=== Work task ===
The result should be a word-for-word retyping of the entries below, free of pictures.

[Pixel coordinate grounding data]
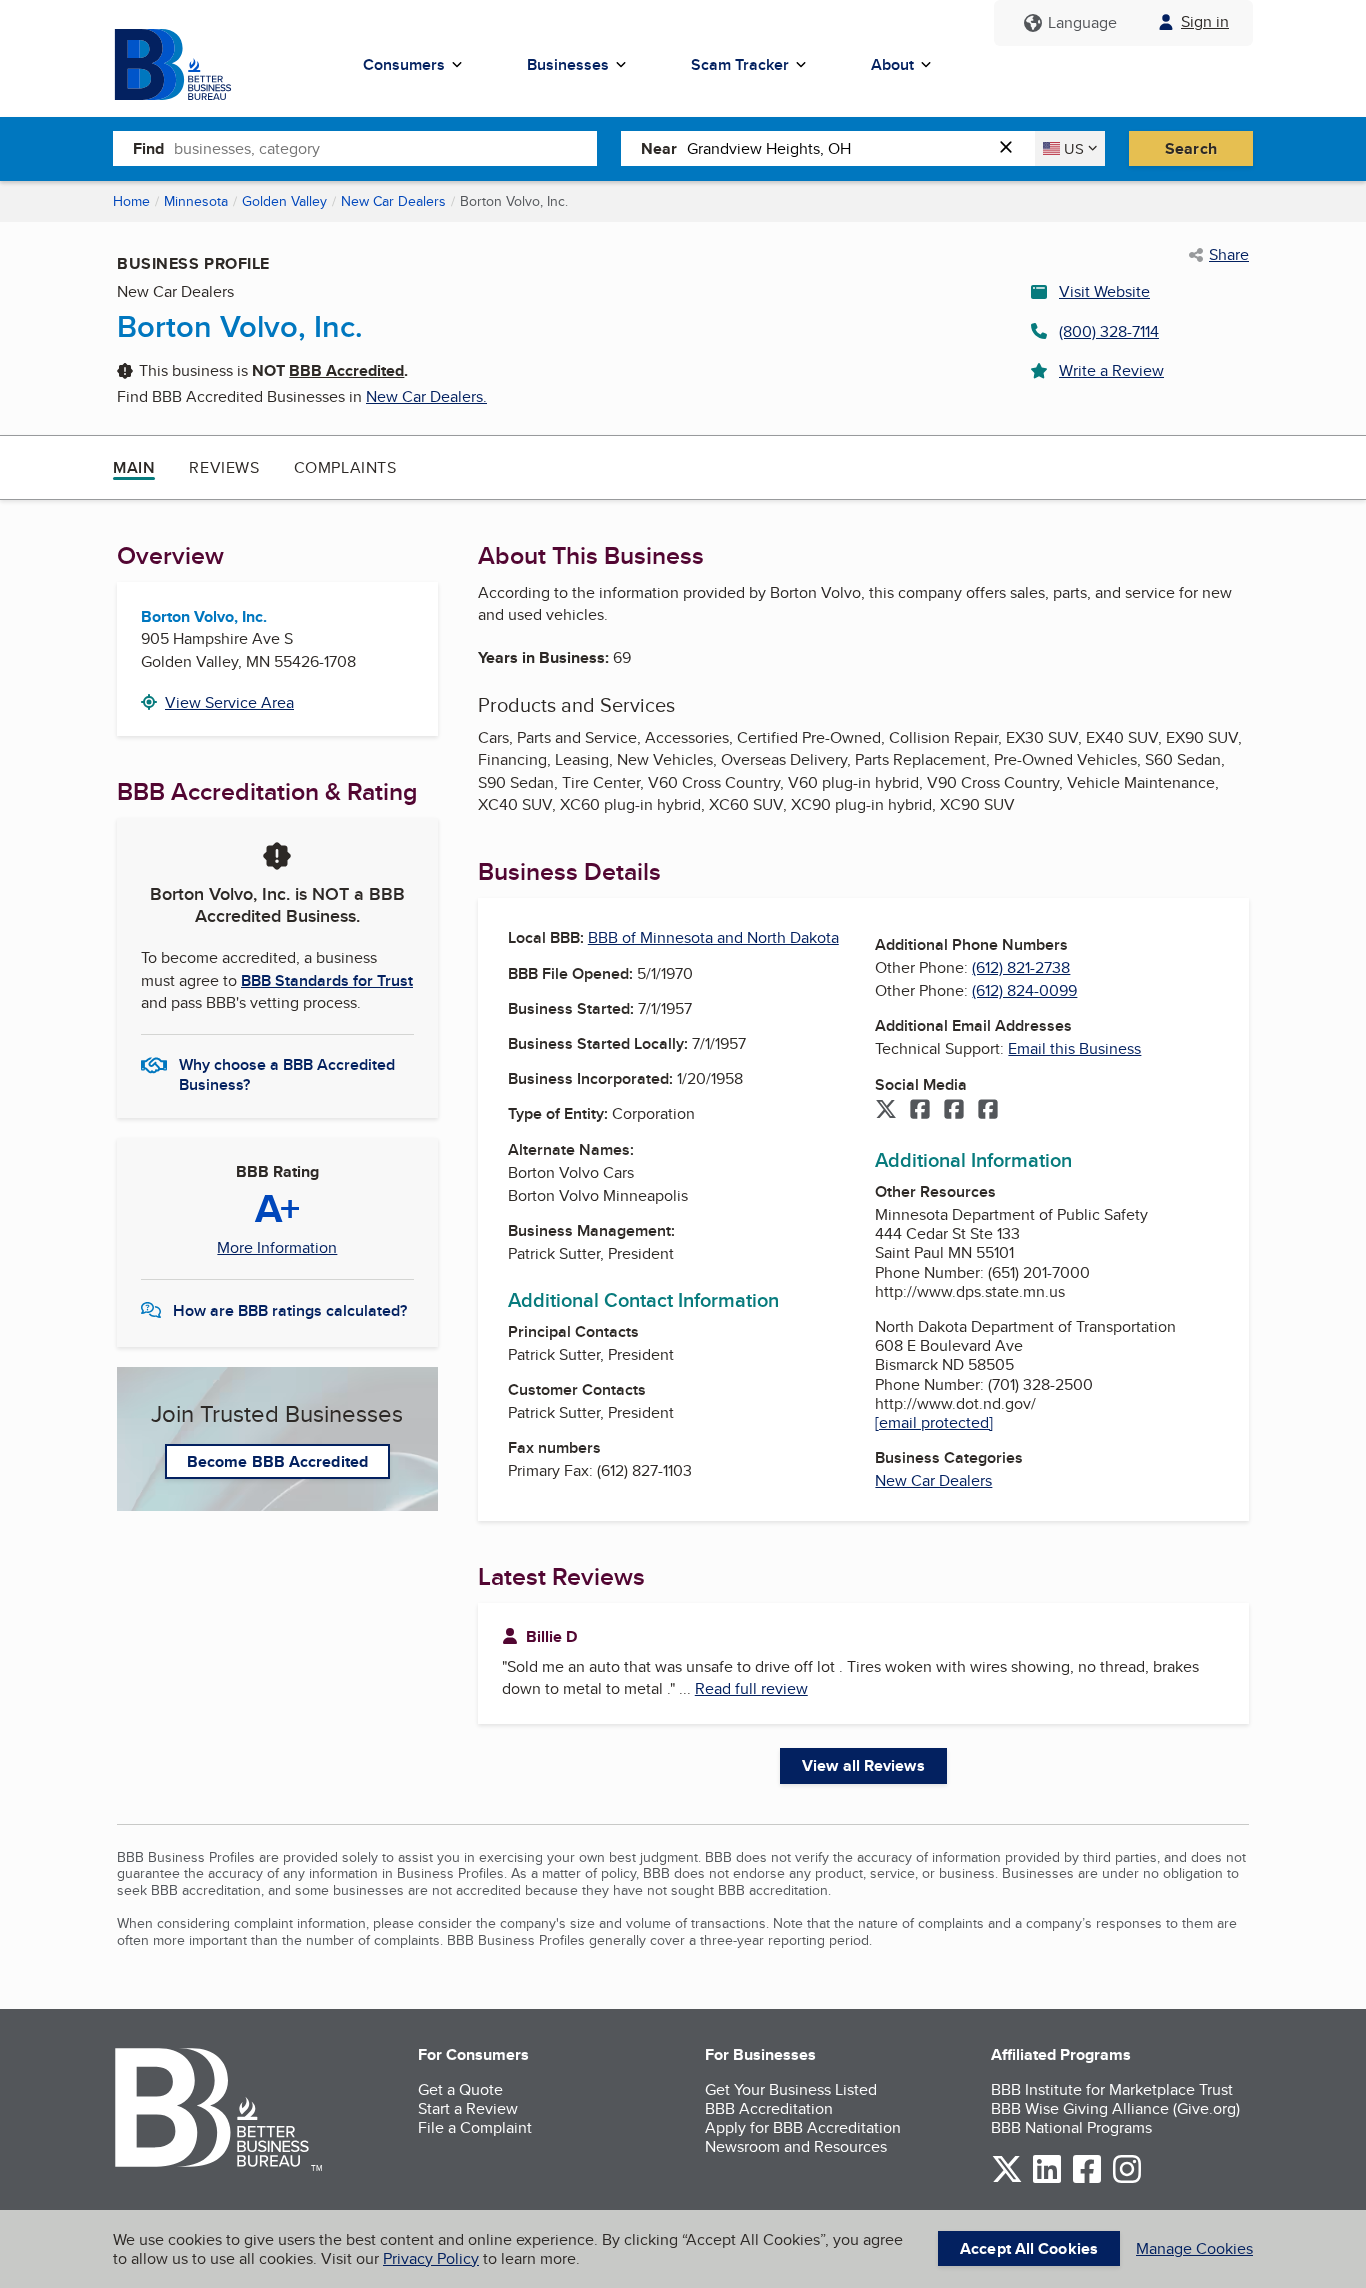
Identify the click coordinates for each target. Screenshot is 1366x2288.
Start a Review (468, 2108)
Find (148, 148)
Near (659, 148)
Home (131, 201)
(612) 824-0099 (1024, 990)
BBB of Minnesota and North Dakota (713, 937)
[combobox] (385, 148)
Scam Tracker (740, 64)
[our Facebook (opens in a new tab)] (1087, 2179)
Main (134, 467)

=== Reply to the task ===
Identify the click coordinates for each target. Screenshot is 1366x2288.
Start a Review (468, 2108)
Find (148, 148)
Near (659, 148)
Home (131, 201)
(612) 824-0099 (1024, 990)
BBB of Minnesota and North Dakota (713, 937)
[combobox] (385, 148)
Scam Tracker (740, 64)
[our Facebook (opens in a new tab)] (1087, 2179)
Main (134, 467)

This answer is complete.